━━━ Source text ━━━

Do you have access to a running copy of MEPIS 8.5?
No, I don't. If push comes to shove, I might have a live CD somewhere, but really I was hoping that if we go through the networking stuff, step by step, something obvious will pop up. Hopefully, generic networking stuff and not too specific to the Home Hub or Mepis, but even if it was specific, I'd have given the OP a free bump and collected some useful information for someone truly knowledgeable, so it wouldn't be a total bust.

Quote:
Are you already familiar w/ the the BT Home Hub? I'd appreciate a link so that I can follow the discussion.
Well, here is the wikipedia page (no, I didn't know, either), although this or this or the user guide here is probably more useful. Although the annoying, tree-slaughtering b??t???? do insist on giving me a flyer telling me that it has the best range of any isp (just because the others give away non-n equipment with their contracts???) every time I buy a newspaper.

━━━ Information shown ━━━

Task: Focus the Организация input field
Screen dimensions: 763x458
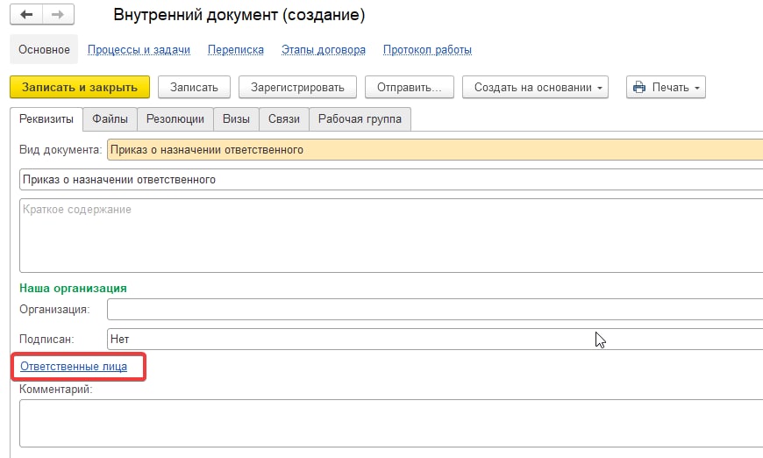Action: 434,310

━━━

## [Problem description]
In the forum post, what does the writer say they might have somewhere if push comes to shove? The listing is separate material and has no connection to the forum post.

## [The solution]
A live CD.